Watch our video about the Duomo cathedral

Leonardo and the crossing tower

When Leonardo arrived in Milan at the end of 15th century the Sforza family, ruling on Milan, was faced with the difficult task of erecting a domed crossing tower surmounting the intersection of the nave, chancel and transept. They called on the skills of the court architects including Bramante, Francesco di Giorgio Martini and obviously Leonardo da Vinci. At the time Leonardo lived in the Corte Vecchia, where Palazzo Reale now stands, just on the right of the Duomo, so he had certainly many opportunities to follow closely the progresses of the building site. Leonardo made some drawings for the domed crossing tower but these never moved to the construction phase as he probably recognized the superiority of the solution proposed by the other court architects Amadeo and Dolcebuono.

History of the Duomo

Erecting something so prodigiously monumental was a huge enterprise. It took in fact over 400 years to complete and works still continue nowadays. The Veneranda Fabbrica del Duomo is an institution responsible for the conservation of the building, carrying out the necessary restoration works. Marking a clear break from the local tradition of the time, the cathedral, started in 1386, was built in the Gothic International style using marble. This choice was probably motivated by the desire to enhance the dynastic prestige of the Visconti, Milan’s ruling family from 1277 to 1447.

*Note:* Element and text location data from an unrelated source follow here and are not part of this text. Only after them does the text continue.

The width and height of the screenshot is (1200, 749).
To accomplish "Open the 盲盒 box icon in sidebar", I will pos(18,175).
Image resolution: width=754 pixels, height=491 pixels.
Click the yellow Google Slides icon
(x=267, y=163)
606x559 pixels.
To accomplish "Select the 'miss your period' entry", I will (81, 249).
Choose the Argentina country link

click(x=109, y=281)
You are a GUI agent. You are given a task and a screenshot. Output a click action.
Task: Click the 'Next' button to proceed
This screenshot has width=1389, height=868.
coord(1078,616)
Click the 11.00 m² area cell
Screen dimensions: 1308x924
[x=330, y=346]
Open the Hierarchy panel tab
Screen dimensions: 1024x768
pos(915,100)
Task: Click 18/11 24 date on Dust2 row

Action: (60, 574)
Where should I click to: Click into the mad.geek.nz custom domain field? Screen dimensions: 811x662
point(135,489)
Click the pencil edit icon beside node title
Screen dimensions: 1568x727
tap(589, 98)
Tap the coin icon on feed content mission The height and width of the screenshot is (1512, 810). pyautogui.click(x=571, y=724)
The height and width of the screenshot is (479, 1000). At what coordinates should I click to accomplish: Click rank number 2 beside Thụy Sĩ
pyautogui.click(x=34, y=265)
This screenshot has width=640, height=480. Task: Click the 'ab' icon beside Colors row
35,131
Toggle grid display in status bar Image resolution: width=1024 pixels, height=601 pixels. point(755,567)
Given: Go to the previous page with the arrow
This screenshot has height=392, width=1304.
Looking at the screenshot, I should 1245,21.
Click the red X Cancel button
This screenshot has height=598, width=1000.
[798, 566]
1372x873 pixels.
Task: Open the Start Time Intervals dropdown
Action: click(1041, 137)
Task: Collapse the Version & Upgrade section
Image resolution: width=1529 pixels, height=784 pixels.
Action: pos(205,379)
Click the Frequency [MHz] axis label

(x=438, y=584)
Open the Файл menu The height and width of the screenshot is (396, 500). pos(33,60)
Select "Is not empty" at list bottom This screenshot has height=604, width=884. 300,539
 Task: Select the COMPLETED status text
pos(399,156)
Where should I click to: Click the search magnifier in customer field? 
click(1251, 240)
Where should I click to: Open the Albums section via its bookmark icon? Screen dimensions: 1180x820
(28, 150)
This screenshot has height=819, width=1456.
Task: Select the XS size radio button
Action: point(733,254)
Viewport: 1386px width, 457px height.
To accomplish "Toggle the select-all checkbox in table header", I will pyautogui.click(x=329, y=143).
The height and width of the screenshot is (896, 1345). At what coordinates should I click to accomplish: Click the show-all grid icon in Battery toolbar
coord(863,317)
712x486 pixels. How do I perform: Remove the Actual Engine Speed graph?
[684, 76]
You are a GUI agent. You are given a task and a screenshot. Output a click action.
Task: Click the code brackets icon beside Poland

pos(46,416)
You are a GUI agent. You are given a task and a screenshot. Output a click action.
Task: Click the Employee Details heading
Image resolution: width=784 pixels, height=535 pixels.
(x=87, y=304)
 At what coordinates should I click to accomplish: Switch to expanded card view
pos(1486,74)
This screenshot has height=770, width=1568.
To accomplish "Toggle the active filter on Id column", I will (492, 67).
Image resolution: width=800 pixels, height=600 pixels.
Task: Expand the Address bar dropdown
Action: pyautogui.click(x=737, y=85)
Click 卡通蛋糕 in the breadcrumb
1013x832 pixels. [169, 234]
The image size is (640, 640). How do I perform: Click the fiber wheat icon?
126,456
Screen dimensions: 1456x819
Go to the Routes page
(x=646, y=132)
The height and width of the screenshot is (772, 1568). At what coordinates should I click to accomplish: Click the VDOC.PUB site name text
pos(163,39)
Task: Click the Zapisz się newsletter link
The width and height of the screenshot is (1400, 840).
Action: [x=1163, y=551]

After a period of relative inactivity, work started once again under the Archbishop St. Carlo Borromeo in 1567. The work done at that time was mainly internal and brought the church closer to the canons dictated by the Council of Trent. This council of the Roman Catholic Church was aimed at implementing reforms to counterbalance the spreading of Protestantism. In particular greater emphasis was placed on the altar and choir, underlining the centrality of the Eucharist and the word of the priest. The façade was built following a style more reminiscent of Rome’s tradition rather than the Gothic style, typical of northern Europe where the Protestant Reform was spreading. The façade you can admire today was, however, completed much later in 1813 by Carlo Amati.

Did you know that?

The Duomo is home to what may well be the world’s oldest lift, the “Nivola”. Built in 1600s this ‘lift’ has the shape of a cloud adorned by cherubs and angels. It is still used nowadays to reach the Cathedral's most sacred possession, the relic of the holy nail, used to crucify Jesus. Once a year on the Feast of the Exaltation of the Cross on 14th September, the Cardinal of Milan climbs aboard the Nivola and is hoisted forty metres above the heads of the believers to retrieve the holy relic.